May The Force Be With You, 2016

     So there’s an awful lot of people out there who can not WAIT for this year to be over. And while I understand that there have been challenges that have accompanied the last 366 days, in the spirit of this blog, I’m going to try and focus on the good that happened instead. After all, I’ve definitely had worse years, that’s for sure.     So as Julie Andrews would say, “let’s start at the very beginning”. 

   2016, saw me FINALLY making my way back to California in January after not one, not two, but THREE attempts to make it out there in 2015 and I got to spend an extra (& unexpected) 3 days with my best friend Kym on this trip! 

   Then in February my friend Karen gave birth to her little boy Mason! He is just the cutest & we welcomed him something fierce! 

    March was met with a flurry of activity and Mom & I went on our 2nd Mother/Daughter trip to Florida where we saw lots of different family and friends in a multitude of places from Amelia Island to The Villages, to Cocoa Beach & “The Hermitage Artist Retreat” in Englewood, Florida. 

    April was a trip down to NYC to see Tony Award winning musical “The Color Purple” (& WOW) it was everything we could have hoped for and MORE!! 

      May brought us our friends The Dring’s & The Andrade’s from England and Brazil respectively for Jack & Luana’s college graduation. 

     June was when I went to Nashville, TN with my Mom and our friend Stephanie for the summer NAMM show. It was great to be back in Music City after over a decade and for such a great music trade show. It was also the month I had to say goodbye to my dear friend Jenna. Oh how I missed her when it was time for her to go, but knowing she would spread her wings and fly only filled me with goodness. 

   July was a trip to Massachusetts for a bridal shower/bachelorette extraordinaire! A great time with two of my cousins and a group of girls who would turn out to be a ton of fun!! 

     August was a busy month! My friend Janet had her beautiful baby William in the beginning and then at the end, my Dad, brother Matt & I all went to California for my Nana Mo’s 90th birthday!! It was a great trip & we saw both my cousin Emma & my BFF Kym. 

    Then in September I turned 35 while my two small friends across the street turned 2 (two days later). The celebrations were “outrageous” as you could expect! Hahaha. 

    In October my cousin Ali married Tyler & our large extended family was mostly brought together again just outside Boston. Then later in the month, I went on my first solo trip overseas and saw three beautiful, different parts of England, & fell so deeply in love with it, I think I just might have to go back! 

    November brought me home from my trip and it also welcomed some new friends into my life and gave me a chance to get to know some other people who are really important in my life better.       

     December was a gift in so many ways as my family was all together for Christmas in our own home around our own tree, and everyone (more or less) was healthy. Including me. I was given the “all clear” two days before Christmas that my blood clots were under control & things are looking “good”.  

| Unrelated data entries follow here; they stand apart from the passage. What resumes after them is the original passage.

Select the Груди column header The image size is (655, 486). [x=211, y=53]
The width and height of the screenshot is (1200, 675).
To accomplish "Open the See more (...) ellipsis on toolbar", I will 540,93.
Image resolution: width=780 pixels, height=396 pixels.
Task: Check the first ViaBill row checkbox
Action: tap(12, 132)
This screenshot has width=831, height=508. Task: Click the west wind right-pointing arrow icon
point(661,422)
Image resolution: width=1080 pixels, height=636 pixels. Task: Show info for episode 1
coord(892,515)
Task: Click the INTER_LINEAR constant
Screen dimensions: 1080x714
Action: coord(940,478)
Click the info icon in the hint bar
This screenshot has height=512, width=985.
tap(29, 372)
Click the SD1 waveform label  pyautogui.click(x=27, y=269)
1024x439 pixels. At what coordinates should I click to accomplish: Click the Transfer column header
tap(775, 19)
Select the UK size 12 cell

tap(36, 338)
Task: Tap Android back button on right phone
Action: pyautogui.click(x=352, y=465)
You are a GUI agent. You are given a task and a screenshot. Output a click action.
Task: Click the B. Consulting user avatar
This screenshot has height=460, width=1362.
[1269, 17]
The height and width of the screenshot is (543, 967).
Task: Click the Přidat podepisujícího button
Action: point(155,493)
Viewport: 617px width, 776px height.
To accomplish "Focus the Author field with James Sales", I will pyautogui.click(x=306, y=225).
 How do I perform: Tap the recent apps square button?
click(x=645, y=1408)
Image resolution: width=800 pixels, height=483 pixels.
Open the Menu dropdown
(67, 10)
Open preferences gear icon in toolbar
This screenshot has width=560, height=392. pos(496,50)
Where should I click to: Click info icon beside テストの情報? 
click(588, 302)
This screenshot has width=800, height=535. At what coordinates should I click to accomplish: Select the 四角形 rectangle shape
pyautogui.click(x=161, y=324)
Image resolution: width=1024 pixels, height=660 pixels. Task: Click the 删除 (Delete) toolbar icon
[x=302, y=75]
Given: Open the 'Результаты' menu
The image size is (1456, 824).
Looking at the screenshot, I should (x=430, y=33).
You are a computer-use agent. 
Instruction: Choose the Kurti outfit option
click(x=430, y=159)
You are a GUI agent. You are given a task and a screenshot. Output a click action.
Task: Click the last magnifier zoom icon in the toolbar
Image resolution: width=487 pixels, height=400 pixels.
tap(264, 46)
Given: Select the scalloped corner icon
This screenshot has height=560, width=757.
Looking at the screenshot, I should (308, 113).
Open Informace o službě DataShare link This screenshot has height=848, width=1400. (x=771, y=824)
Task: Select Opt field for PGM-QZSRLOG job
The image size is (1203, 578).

    So this was my year. The play by play. Sure, there are things I’m leaving out, like when my wonderful friend Amy took a huge, courageous leap & moved to a different city to start a new job & “get her happy back” or how my brother fell in love. Or how about when we added our 4th “Strong Lady” to our group, or in August when Mel married Cesca & our “Cooter” family grew just a little bigger. 

     I’d also like to give a shout out to Zac, Brandi, Emily & Amy, Eddie, Elvis, Patti, Jennifer & Cynthia for your amazing live performances. You were all what the “Good Stuff” is made of. Thanks for the memories.